A person’s conscience is often overlooked when evaluating personal autonomy. Cognitive capacity – being of sound mind – is foremost on any evaluating provider’s mind as they evaluate a person’s ability to decide for themselves their own end of life decision making, and to what extent these decisions reflect a so-called right to die. The role of personal conscience within decision making therefore becomes muddied: does Conscience inherently derive from a person’s chosen, or inherited, religious tradition? At what point does the person give themselves permission to choose an end-of-life plan that perhaps differs from what religious doctrine might emphasize? This session will examine the differences regarding what is permitted at the end of life vis-a-vis state authority, medical authority, and cultural customs.

(Originally recorded on 10/19/22)

Speakers: Didi Sanchez, Hannah Fowler

Traditions around dying, and what it means to have a good death, vary significantly, often depending on where a person is born and what, if any, religion they practice. Holidays, such as Halloween and All Soul’s Day in the United States, and Dia de los Muertos in Mexico, represent cultural remembrances and even celebrations of those who have died. But how can any one person have a so-called “good death,” especially when a good death can vary widely from person to person? Any and all rituals involved in preparing for death – for example, ritual bathing, burning a candle, playing music – may provide meaning and comfort to that individual and their loved ones. For some people, having a good death is as important as having a good life. This session will present the unique challenges, cultural considerations, and ceremonial requests at the dying person’s bedside.

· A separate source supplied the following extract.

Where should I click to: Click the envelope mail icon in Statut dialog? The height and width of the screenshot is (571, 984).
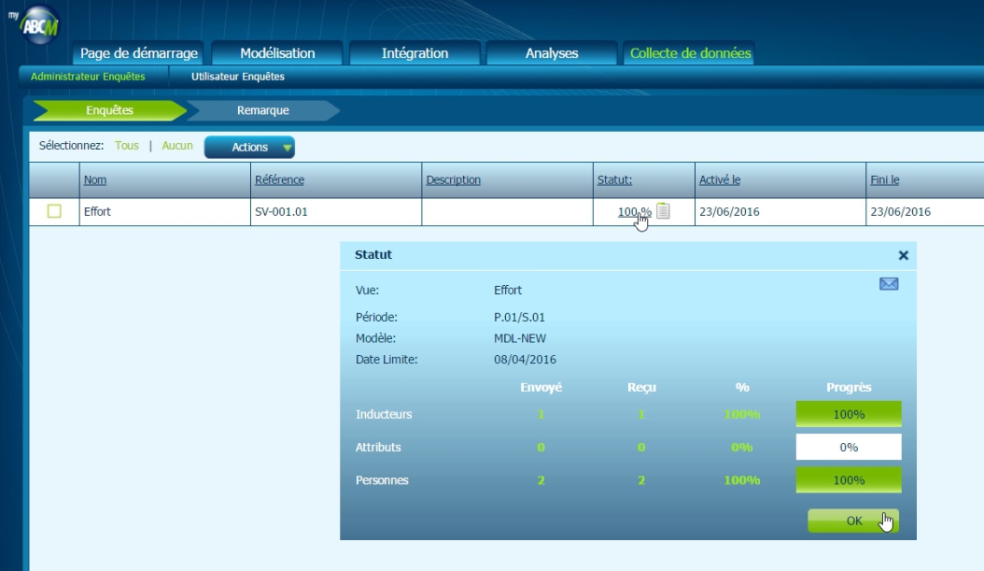889,284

(Originally recorded on 10/19/22)

Speakers: Rob Horowitz, David Hoffman

Palliative sedation (PS) is a means of alleviating suffering at the end of life, and refers to a physician’s use of opioid and other medications to gradually modulate a patient’s experience of pain—and to reduce consciousness until death. PS exists on a continuum in a relative grey area between self-administered and physician-administered death – and is therefore poorly defined. William Husel, recently acquitted, was tried for first degree murder after being accused of administering an extremely high dose of fentanyl to fourteen critically ill patients. The prosecution wanted the Jury to find that Husel must have intended to hasten – and therefore cause – these patient deaths. This session will explore how the principle of the double effect becomes central to clinical considerations of palliative sedation, and how these might influence bioethical decision-making moving forward.